Our museum recently received a donation of over 700 property abstract titles and numerous city and county property maps. Since property owners today no longer receive abstracts when their mortgage is paid off, many may not be familiar with them. An abstract is a chain of title to a particular piece of property and all of them begin with the purchase of the property from the federal government, in the case of Williamson County real estate, most were originally purchased between 1830 and 1860 or later. Each and every owner in the chain of ownership including mortgage holders are contained within the abstract up to the current owner or in this case, whenever the abstract records quit being kept.
Abstracts are a genealogical and historical gold mine, since they contain all of the details of each property transaction throughout the decades of ownership.

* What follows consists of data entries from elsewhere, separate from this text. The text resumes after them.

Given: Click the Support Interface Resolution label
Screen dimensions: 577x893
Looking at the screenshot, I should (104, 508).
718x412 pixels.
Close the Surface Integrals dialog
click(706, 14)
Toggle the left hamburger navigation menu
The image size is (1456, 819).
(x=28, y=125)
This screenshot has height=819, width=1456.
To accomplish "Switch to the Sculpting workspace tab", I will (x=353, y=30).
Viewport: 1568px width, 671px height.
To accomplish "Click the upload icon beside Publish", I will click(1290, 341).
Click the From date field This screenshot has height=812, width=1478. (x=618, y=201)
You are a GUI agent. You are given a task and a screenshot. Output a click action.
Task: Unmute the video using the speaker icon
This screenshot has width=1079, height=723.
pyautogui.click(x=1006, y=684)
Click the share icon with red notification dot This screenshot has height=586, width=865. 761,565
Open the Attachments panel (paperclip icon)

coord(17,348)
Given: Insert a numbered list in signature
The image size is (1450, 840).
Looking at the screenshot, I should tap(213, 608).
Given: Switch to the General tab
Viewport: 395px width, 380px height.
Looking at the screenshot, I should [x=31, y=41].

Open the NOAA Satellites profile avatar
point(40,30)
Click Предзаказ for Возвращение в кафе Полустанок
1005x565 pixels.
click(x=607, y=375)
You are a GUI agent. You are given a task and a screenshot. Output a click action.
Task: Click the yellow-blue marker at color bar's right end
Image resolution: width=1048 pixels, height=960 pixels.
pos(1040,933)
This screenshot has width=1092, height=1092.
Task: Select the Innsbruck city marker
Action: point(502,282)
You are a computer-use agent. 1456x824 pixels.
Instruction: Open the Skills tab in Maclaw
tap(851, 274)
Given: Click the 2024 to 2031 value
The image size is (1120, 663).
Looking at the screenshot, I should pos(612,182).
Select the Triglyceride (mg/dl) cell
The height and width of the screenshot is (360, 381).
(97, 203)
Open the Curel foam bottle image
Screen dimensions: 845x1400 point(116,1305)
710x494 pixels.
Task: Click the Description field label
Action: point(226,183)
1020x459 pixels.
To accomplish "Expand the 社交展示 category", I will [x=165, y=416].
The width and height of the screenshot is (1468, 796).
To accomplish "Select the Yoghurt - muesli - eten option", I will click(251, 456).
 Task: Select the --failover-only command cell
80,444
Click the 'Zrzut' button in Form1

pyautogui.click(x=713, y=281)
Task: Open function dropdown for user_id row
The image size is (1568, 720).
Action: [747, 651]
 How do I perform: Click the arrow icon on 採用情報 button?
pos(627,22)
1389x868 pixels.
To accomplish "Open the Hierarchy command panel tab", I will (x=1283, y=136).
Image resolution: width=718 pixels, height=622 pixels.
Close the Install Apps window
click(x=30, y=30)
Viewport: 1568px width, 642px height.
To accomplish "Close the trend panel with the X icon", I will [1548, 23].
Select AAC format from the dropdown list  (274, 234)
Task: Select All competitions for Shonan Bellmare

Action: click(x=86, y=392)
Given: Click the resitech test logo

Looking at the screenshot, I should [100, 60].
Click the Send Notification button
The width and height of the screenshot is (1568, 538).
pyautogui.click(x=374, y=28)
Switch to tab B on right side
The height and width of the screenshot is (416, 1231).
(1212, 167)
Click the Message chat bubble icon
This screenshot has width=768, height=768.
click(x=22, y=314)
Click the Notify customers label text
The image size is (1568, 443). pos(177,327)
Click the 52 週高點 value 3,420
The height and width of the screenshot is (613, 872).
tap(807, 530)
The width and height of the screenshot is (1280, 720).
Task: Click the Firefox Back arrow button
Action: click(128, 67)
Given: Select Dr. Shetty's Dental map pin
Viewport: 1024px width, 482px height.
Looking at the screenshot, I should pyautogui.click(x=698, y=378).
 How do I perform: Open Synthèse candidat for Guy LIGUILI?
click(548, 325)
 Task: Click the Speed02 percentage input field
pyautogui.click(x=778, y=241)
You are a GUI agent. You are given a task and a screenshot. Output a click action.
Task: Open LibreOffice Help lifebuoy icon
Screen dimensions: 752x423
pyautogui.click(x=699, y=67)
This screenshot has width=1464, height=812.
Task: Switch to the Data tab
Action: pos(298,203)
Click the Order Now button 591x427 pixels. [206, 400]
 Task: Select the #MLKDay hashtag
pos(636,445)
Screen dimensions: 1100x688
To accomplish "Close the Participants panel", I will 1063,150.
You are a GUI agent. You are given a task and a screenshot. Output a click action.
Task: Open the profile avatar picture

Paperwork often found within an abstract will contain but not be limited to divorce, mortgage, foreclosure, insolvency, mental health, wills and probate records, partitions and much more.
The document collection was obtained from John K. Miller by Jim Powless over 25 years ago and was recently donated to the museum by his widow, Susan Powless, thanks to Jim’s brother, David Powless. John K. Miller was the son of Ray Miller and both of them operated the Marion Abstract Company located in the basement of the Bank of Marion for decades.
The items were sorted and carefully re-boxed for storage on Saturday, June the 13th , by Colleen Norman and Sam Lattuca. At some point in the future, the abstracts will be indexed and itemized in a database. Since the museum is already woefully short of volunteers, it isn’t likely that the collection will be available for access at any time in the near future since we are already overloaded with projects and too few volunteers.